LA PEOR CITA DE LA VIDA




Todos nos deleitamos contando millares de anécdotas de salidas y encuentros que fueron memorables, apasionados. Que han marcado un momento de nuestra vida que sería digno de repetirse una y otra vez. Pero poco sabemos de esa cita que nunca volveríamos a tener en mil y una noche, o peor aún en mil y una vida. En esos anocheceres o amaneceres que de mágicos sólo tienen el final. Ahí es dónde vamos ahondar en estas largas líneas, de cortas noches que parecieron eternas para los protagonistas. O al menos para uno de ellos (Yo).

Ella era una adolescente, un poco susanezca , los que leímos Mafalda sabemos a qué nos referimos con ese término; y el que no, no sabe lo que se ha perdido hasta el momento. Su nombre me suena, Andrea.
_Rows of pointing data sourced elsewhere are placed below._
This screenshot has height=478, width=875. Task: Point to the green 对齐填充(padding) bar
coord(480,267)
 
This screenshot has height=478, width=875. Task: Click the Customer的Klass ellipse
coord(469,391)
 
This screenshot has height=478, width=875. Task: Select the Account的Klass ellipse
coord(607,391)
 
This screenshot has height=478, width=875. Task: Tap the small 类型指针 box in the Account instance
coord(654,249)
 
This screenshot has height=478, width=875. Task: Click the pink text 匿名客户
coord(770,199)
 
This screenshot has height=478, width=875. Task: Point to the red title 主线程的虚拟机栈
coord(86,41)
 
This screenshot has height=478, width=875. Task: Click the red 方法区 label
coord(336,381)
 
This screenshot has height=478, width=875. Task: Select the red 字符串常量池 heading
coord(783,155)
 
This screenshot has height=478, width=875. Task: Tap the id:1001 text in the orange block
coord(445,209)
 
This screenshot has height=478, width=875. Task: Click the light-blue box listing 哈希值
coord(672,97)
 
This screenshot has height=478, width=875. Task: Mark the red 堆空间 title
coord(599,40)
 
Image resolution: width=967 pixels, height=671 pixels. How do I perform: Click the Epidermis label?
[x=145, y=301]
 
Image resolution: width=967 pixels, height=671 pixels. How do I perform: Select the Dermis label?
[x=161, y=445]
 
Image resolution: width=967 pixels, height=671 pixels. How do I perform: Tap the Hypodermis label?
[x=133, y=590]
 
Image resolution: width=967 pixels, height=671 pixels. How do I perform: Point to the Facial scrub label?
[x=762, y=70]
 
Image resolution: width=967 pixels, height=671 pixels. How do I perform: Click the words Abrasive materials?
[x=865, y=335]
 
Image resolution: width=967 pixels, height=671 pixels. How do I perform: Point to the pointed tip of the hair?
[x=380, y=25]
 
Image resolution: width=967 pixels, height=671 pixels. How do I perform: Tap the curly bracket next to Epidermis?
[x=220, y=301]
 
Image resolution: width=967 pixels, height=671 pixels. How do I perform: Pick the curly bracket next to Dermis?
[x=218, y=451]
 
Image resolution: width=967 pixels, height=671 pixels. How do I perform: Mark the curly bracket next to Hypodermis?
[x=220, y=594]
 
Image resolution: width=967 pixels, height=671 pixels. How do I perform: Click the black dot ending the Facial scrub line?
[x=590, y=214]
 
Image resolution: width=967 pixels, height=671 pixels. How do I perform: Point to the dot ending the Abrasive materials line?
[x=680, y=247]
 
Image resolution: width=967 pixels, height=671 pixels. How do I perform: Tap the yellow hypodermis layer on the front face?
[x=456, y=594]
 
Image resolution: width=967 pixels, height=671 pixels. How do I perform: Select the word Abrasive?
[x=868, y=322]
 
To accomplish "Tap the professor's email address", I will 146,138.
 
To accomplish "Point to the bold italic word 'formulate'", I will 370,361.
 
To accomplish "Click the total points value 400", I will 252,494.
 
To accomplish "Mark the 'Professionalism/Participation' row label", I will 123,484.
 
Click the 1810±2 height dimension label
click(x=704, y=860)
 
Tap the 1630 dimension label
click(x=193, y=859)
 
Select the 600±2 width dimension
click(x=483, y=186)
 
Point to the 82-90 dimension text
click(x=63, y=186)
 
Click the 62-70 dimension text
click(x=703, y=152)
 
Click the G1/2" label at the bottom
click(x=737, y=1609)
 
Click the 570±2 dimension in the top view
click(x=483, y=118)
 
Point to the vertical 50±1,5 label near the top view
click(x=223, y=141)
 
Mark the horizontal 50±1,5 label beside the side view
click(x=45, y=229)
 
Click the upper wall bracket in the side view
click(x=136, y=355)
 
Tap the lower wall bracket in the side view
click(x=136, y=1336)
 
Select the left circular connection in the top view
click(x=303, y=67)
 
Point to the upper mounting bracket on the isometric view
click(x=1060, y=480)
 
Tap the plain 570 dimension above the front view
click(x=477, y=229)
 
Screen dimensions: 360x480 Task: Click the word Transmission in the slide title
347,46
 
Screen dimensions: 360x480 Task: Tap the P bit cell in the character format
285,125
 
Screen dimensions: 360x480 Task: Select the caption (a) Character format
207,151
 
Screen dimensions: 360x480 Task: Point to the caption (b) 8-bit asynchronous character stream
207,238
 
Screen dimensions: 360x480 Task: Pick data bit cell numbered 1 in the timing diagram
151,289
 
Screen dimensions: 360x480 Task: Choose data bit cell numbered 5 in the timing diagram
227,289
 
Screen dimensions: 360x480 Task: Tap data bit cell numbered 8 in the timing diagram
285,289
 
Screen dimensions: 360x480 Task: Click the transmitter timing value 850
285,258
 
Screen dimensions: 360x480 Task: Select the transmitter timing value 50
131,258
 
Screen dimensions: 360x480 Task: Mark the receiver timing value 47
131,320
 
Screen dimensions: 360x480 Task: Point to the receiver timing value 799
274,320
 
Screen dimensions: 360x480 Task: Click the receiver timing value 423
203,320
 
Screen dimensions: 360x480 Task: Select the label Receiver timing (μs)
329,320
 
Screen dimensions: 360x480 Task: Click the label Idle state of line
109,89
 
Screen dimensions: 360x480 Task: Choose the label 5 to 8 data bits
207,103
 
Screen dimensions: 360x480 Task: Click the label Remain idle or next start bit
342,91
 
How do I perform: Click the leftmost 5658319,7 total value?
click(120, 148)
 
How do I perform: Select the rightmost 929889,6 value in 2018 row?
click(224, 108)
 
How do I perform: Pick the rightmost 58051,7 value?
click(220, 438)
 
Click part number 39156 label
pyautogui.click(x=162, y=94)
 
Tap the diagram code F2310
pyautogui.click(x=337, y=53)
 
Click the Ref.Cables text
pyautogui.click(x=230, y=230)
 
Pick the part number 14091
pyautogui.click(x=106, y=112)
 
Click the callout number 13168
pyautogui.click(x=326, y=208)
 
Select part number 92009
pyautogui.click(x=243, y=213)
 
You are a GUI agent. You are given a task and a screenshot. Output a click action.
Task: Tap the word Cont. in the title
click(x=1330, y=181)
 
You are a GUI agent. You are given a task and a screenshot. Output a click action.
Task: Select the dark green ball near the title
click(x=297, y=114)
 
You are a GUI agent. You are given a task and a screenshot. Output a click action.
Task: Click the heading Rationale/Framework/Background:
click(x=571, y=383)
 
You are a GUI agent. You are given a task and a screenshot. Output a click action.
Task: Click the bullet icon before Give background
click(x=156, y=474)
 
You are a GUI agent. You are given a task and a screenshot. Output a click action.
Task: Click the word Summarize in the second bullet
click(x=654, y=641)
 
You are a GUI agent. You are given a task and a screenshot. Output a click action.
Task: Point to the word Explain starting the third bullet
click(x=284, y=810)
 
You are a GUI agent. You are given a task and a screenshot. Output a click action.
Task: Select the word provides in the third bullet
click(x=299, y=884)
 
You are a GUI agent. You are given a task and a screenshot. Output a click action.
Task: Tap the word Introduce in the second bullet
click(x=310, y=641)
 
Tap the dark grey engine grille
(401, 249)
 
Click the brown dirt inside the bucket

Andrea estaba sola, tenía edad para estarlo. Su mejor amiga de 19 años, igual que ella, se había puesto de novia, con un chico algo mayor, solvente, y con varios amigos ávidos de chicas para enganchar (estaba de moda en ese ambiente este tipo de presentaciones). La llamaron y la invitaron a salir con un muchacho prometedor en todo sentido. Ella era una chica que salía, iba a bailar, y mal no le iba. Pero esto era algo más formal. Para pensar en algo serio. Y sí que lo fue. Llegaron a buscarla dos parejas y el muchacho en cuestión. A primera vista no fue, a segunda menos. Le chocó su prominente bigote, parecía un tipo mayor que ella, unos años tan solo; pero no iban con su juvenil pensamiento. Y allí arrancó un recorrido interminable, de tan sólo 6 horas; que parecieron las horas más eternizadas de su corta existencia.
Y como para darle más horror a su horrorizada conquista, la mega salida no terminaba nunca, aún cuando apenas había comenzado. Y hubo previa, en un bar cheto a orillas del Monumental, un pub llamado Jonathan, oscurito y formal.
Eran dos parejas, una la de su amiga, y la otra una corredora de autos con su novio, una pareja moderna, sin prejuicios. Y él y ella. Ella que era yo.
Cuando terminaron de hablar sandeces, al menos eso lo era para mí, que tenían cero onda, la tenían. El grupete decidió seguir la pachanga en un boliche re top, que quedaba en la Conchinchina dando la vuelta y media más. Se llamaba Tía Pola, y quedaba en Ingeniero Maschwitz.
Pero para el colmo de los colmos fui enviada en el auto con la pareja cool y el tipo de los bigotes eternos. Que entonaba: - “La felicidad, lalala…” Era demasiado, dame Soda Stereo, Virus, Los Abuelos, Los Stone, etc. Pero no me cantes una de Palito. Y para rematarla, el seductor de los bigotones dice: _ ¿Qué pensás si te digo que si te veo en malla, solo te miraría a los ojos… ? Ya era intolerante. Nauseabundo. Así en ese contexto, llegaron a la disco.
Una disco que estallaba de onda, y entre los dos, por ella, la onda se cortaba con cuchillo. Ella, yo, no bebía,  pero ese día lo intentó e hizo desaparecer medio vaso largo de Gancia con limón. Esperando que el alcohol ayude a no morir en el intento.
Él no se percataba por nada en el mundo y seguía yendo al ataque, intentando llevarla a un pobre reservado, a hablar de la vida, eso le decía. Ella solo quería bailar como una rubia loca, que bailaba sola hasta el amanecer. Él seguía avasallando, hasta que ella no pudo más y lo cortó en secas de una bocanada furiosa y fría, más helada que el hielo batido del aperitivo. Fin de la historia.
La vuelta fue cada uno en coches distintos. En el de ella iban su amiga y su novio, con César "Banana" Pueyrredón de fondo. ¡Qué bajón! No pudo digerir nunca más al talentoso Banana. Se indigestó con su música durante todo el trayecto de regreso a casa.